Os bispos brasileiros convocaram os fiéis a intensificar as orações pelo fim do conflito. A CNBB propôs que, no dia 19 de março, solenidade de São José, as comunidades rezem pela paz durante as celebrações eucarísticas e outros momentos de oração, utilizando a prece da iniciativa Reza com o Papa.
Ao concluir a nota, pediu a intercessão de São José para que os líderes das nações tenham sabedoria e coragem na busca por caminhos que defendam a vida, a dignidade humana e a paz.
Segundo a Sala de Imprensa da Santa Sé, o Pontífice expressou “profunda dor por todas as vítimas dos bombardeios destes dias no Oriente Médio, pelos muitos inocentes, entre os quais muitas crianças, e por aqueles que lhes prestavam socorro”.
Entre as vítimas está o Padre maronita Pierre El-Rahi. O sacerdote morreu na segunda-feira (9), após um ataque que atingiu uma casa na região de Qlaya, no Líbano, área de sua paróquia.
De acordo com relatos divulgados pela mídia vaticana, o Padre correu com jovens da comunidade para ajudar um paroquiano ferido. Durante o socorro, um novo bombardeio atingiu o local. Ele ficou gravemente ferido e morreu após ser levado ao hospital.
O pensamento do Papa se dirige também às crianças atingidas pelo conflito. Organizações internacionais de proteção à infância, como Unicef e Save the Children, apontam que cerca de 300 menores morreram desde o início da atual escalada de violência.
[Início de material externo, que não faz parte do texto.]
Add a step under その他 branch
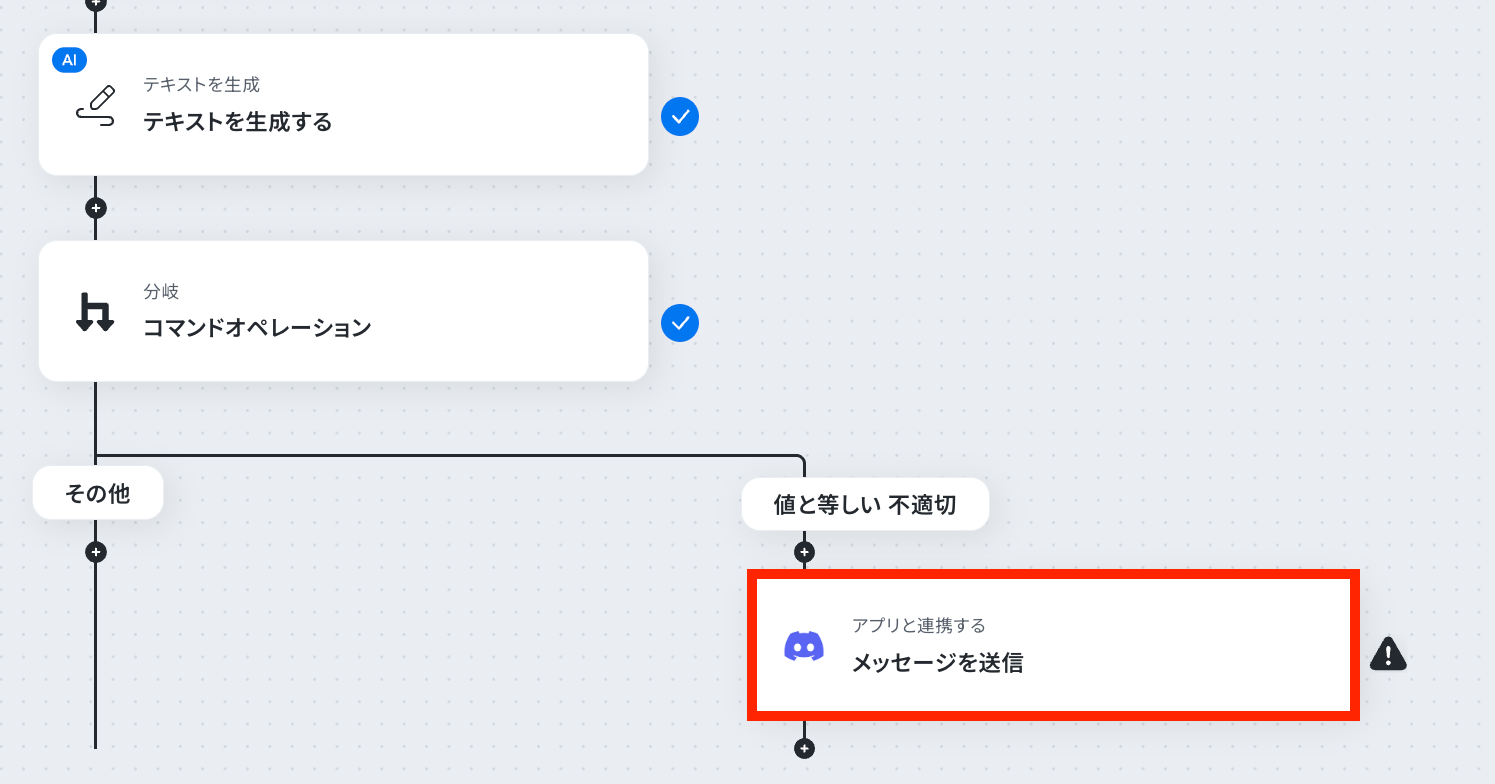Screen dimensions: 1495x784 pos(95,552)
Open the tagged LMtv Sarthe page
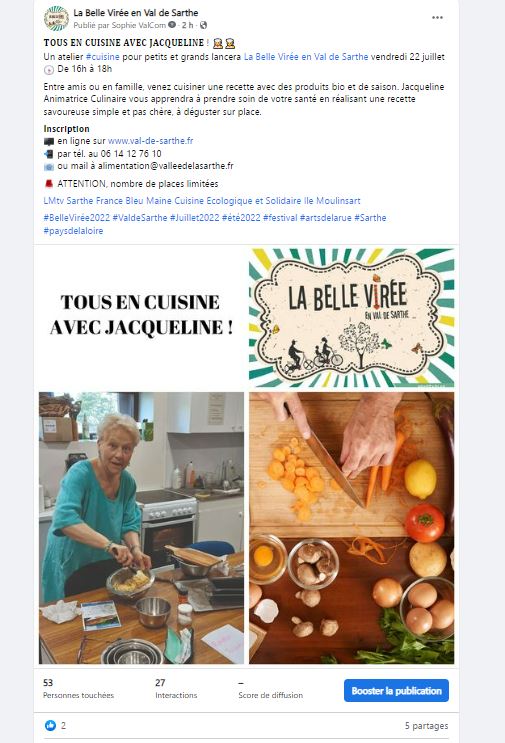Screen dimensions: 505x743 pos(68,200)
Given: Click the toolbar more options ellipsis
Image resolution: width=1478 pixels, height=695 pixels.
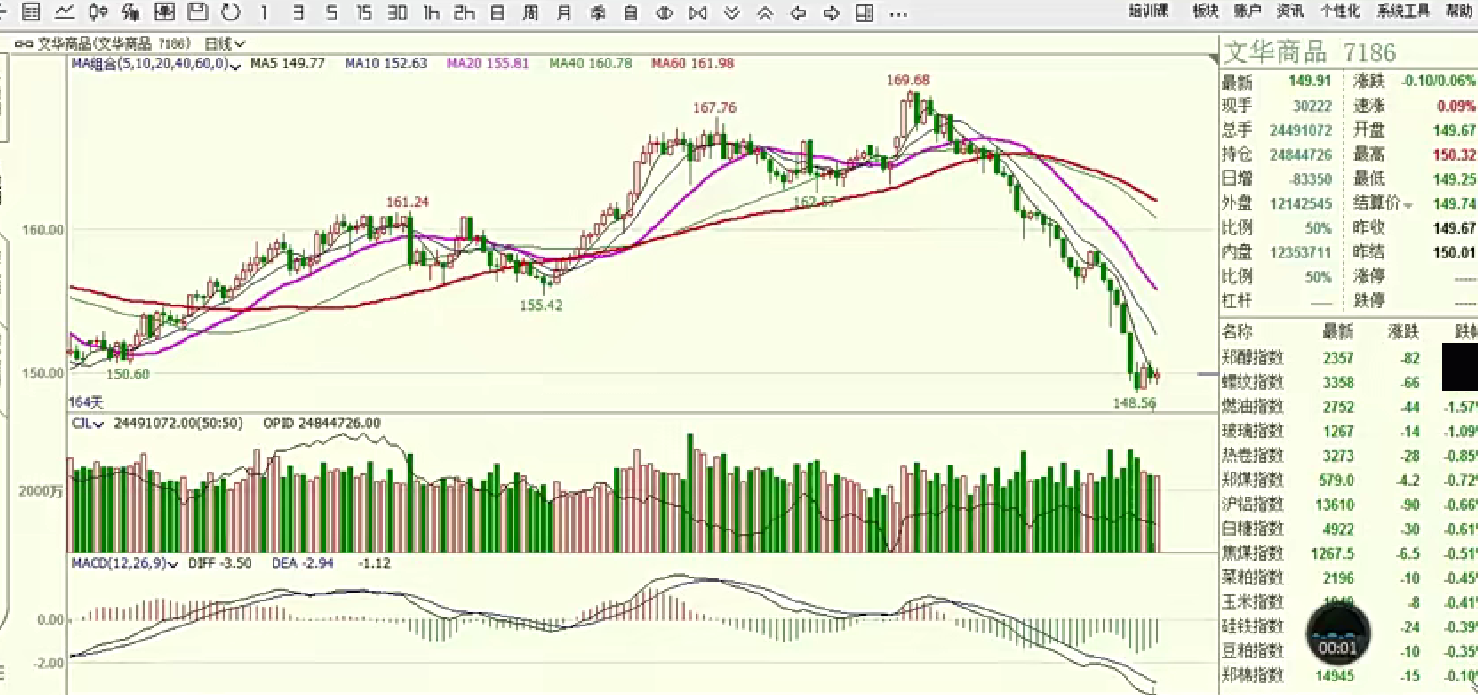Looking at the screenshot, I should click(x=898, y=13).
Diante desse cenário, o Vaticano informou que Leão XIV “acompanha com preocupação o que está acontecendo e reza para que todas as hostilidades cessem o mais rápido possível”.
No Brasil, a Presidência da CNBB divulgou uma nota pública expressando preocupação com o agravamento do conflito no Oriente Médio e suas consequências para a população civil.
Em comunhão com o Papa, os Bispos recordaram o recente apelo do pontífice em favor da paz:
“A estabilidade e a paz não se constroem com ameaças mútuas, nem com armas, que semeiam destruição, dor e morte, mas apenas através de um diálogo razoável, autêntico e responsável”.
No texto, a CNBB alertou que a guerra provoca sofrimento profundo e amplia as feridas entre os povos. Para os bispos, os conflitos armados afetam sobretudo os mais vulneráveis e comprometem o futuro das nações.
A Igreja no Brasil também expressou solidariedade às comunidades que vivem sob o peso da violência e pediu responsabilidade aos líderes políticos. O comunicado encoraja as autoridades internacionais a retomar com urgência os caminhos da diplomacia e da negociação.
Inspirada pela Doutrina Social da Igreja, recordou também que a paz é fruto da justiça e da responsabilidade moral, orientadas para o bem comum da humanidade.